Background
Abdominal aortic aneurysms (AAA) are relatively frequent in elderly population, and their ruptures are related with high mortality rate. There are no actually used laboratory markers predicting the AAA development, course, and rupture. MicroRNAs are small noncoding molecules involved in posttranscriptional gene expression regulation, influencing processes on cell and tissue levels, and are actually in focus due to their potential to become diagnostic or prognostic markers in various diseases.
Conclusion
We confirmed some previously identified miRNAs (miR-23/27/24 family, miR-193a, and miR-30) as associated with AAA pathogenesis.
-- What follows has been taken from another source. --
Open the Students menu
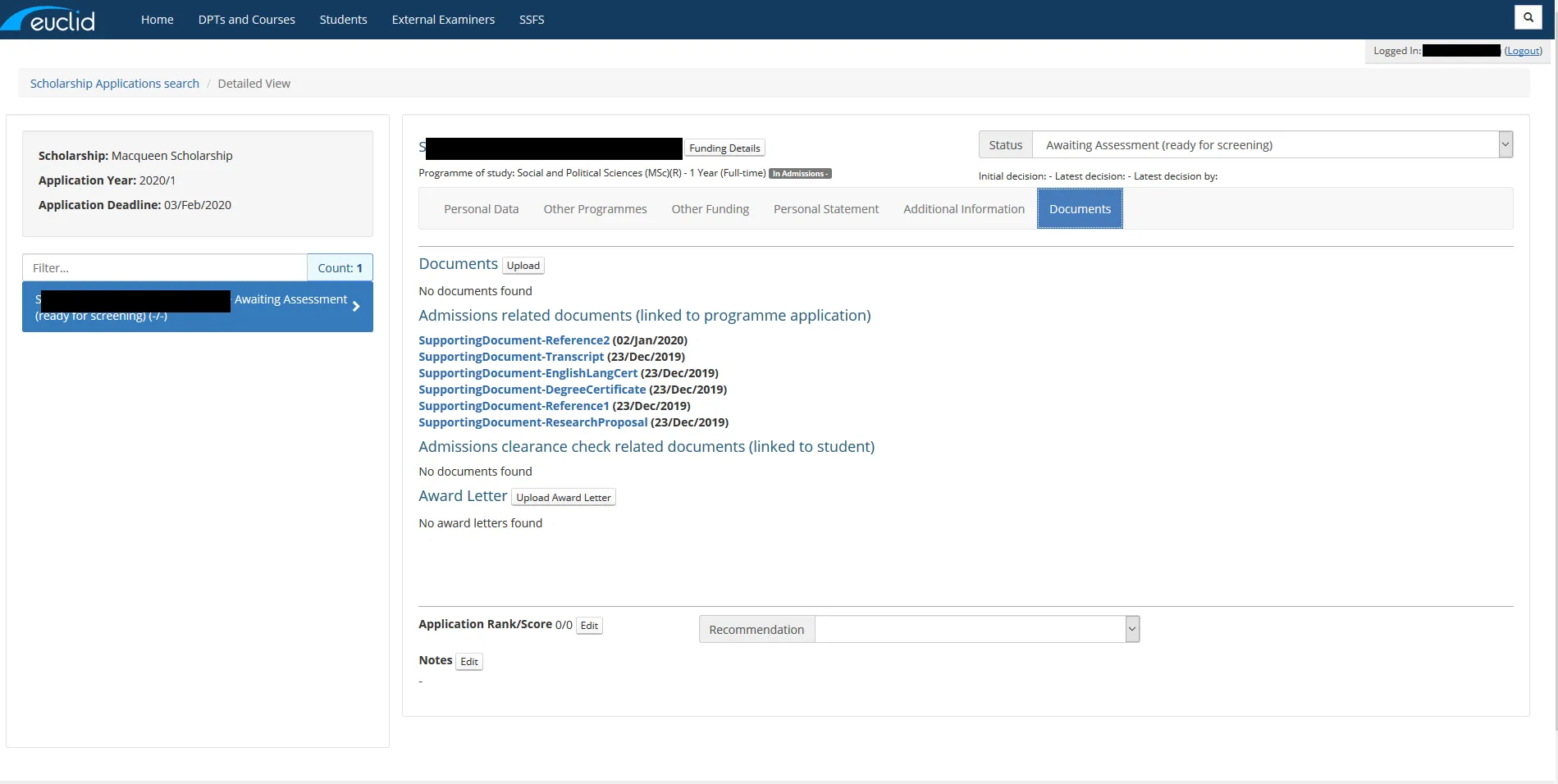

We have found other, yet in AAA unidentified miRNAs (miR-203a, miR-3663, miR-365a, and miR-4291) for further analyses, to investigate more closely their possible role in pathogenesis of aneurysms. If their role in AAA development is proved significant in future, they can become potential markers or treatment targets.
Methods
Tissue samples of AAA patients and healthy controls were collected, from which miRNA was isolated. Microarray including the complete panel of 2549 miRNAs was used to find expression miRNA profiles that were analysed in three subgroups: small (N = 10) and large (N = 6) aneurysms and healthy controls (N = 5). Fold changes between expression in aneurysms and normal tissue were calculated including corresponding p values, adjusted to multiple comparisons.
Results
Six miRNAs were found to be significantly dysregulated in small aneurysms (miR-7158-5p, miR-658, miR-517-5p, miR-122-5p, miR-326, and miR-3180) and 162 in large aneurysms, in comparison with the healthy control. Ten miRNAs in large aneurysms with more than two-fold significant change in expression were identified: miR-23a-3p, miR-24-3p, miR-27a-3p, miR-27b-3p, miR-30d-5p, miR-193a-3p, miR-203a-3p, miR-365a-3p, miR-4291, and miR-3663-3p and all, but the last one was downregulated in aneurysmal walls.